Aux termes de l’article L. 530-1 du code général de la fonction publique : « Les sanctions disciplinaires pouvant être infligées aux fonctionnaires sont réparties en quatre groupes : (…) / ° Quatrième groupe : (…) / b) La révocation. ». Aux termes de l’article L. 533-1 du même code : « Toute faute commise par un fonctionnaire dans l’exercice ou à l’occasion de l’exercice de ses fonctions l’expose à une sanction disciplinaire sans préjudice, le cas échéant, des peines prévues par la loi pénale. ». Aux termes de l’article L. 532-9 du même code « Lors d’une procédure disciplinaire, l’autorité territoriale saisit le conseil de discipline par un rapport précisant les faits reprochés et les circonstances dans lesquelles ils ont été commis. ». Aux termes de l’article 2 du décret n°84-961 du 25 octobre 1984 relatif à la procédure disciplinaire concernant les fonctionnaires de l’Etat : « L’organisme siégeant en Conseil de discipline lorsque sa consultation est nécessaire, en application de l’article L. 532-5 du code général de la fonction publique, est saisi par un rapport émanant de l’autorité ayant pouvoir disciplinaire ou d’un chef de service déconcentré ayant reçu délégation de compétence à cet effet. / Ce rapport doit indiquer clairement les faits reprochés au fonctionnaire et préciser les circonstances dans lesquelles ils se sont produits. ». Aux termes de l’article 4 du décret précité : « Le fonctionnaire poursuivi est convoqué par le président du conseil de discipline quinze jours au moins avant la date de réunion, par lettre recommandée avec demande d’avis de réception. / Ce conseil peut décider, à la majorité des membres présents, de renvoyer à la demande du fonctionnaire ou de son ou de ses défenseurs l’examen de l’affaire à une nouvelle réunion. Un tel report n’est possible qu’une seule fois. » Aux termes de l’article 7 du décret précité : « S’il ne se juge pas suffisamment éclairé sur les circonstances dans lesquelles ces faits se sont produits, le conseil de discipline peut, à la majorité des membres présents, ordonner une enquête. »

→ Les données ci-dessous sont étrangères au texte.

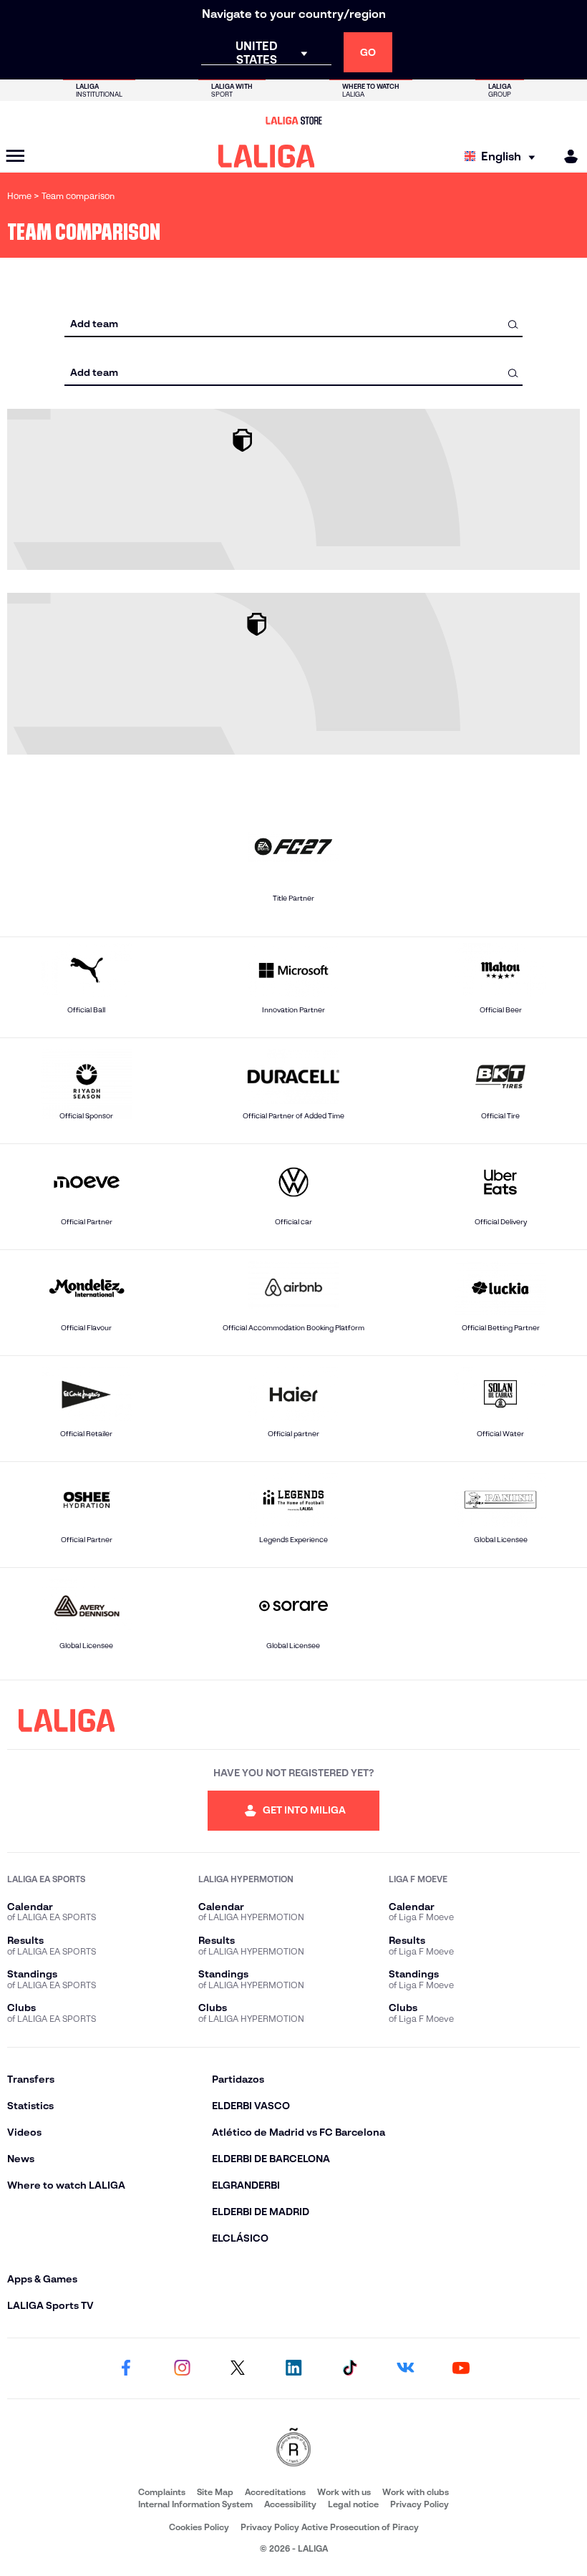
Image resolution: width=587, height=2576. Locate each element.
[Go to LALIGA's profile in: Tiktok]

En troisième lieu, M. D… doit être regardé comme soutenant que la décision a été prise au terme d’une procédure irrégulière au motif qu’il n’a pas reçu notification de l’ouverture d’une procédure disciplinaire à son encontre avant d’être convoqué devant le conseil de discipline, que le rapport disciplinaire était entaché d’erreurs, qu’il n’a pas reçu communication de l’avis du conseil de discipline, que la sanction ne pouvait lui être notifiée durant la durée de son accident de service, et qu’un report du conseil de discipline aurait dû lui être accordé.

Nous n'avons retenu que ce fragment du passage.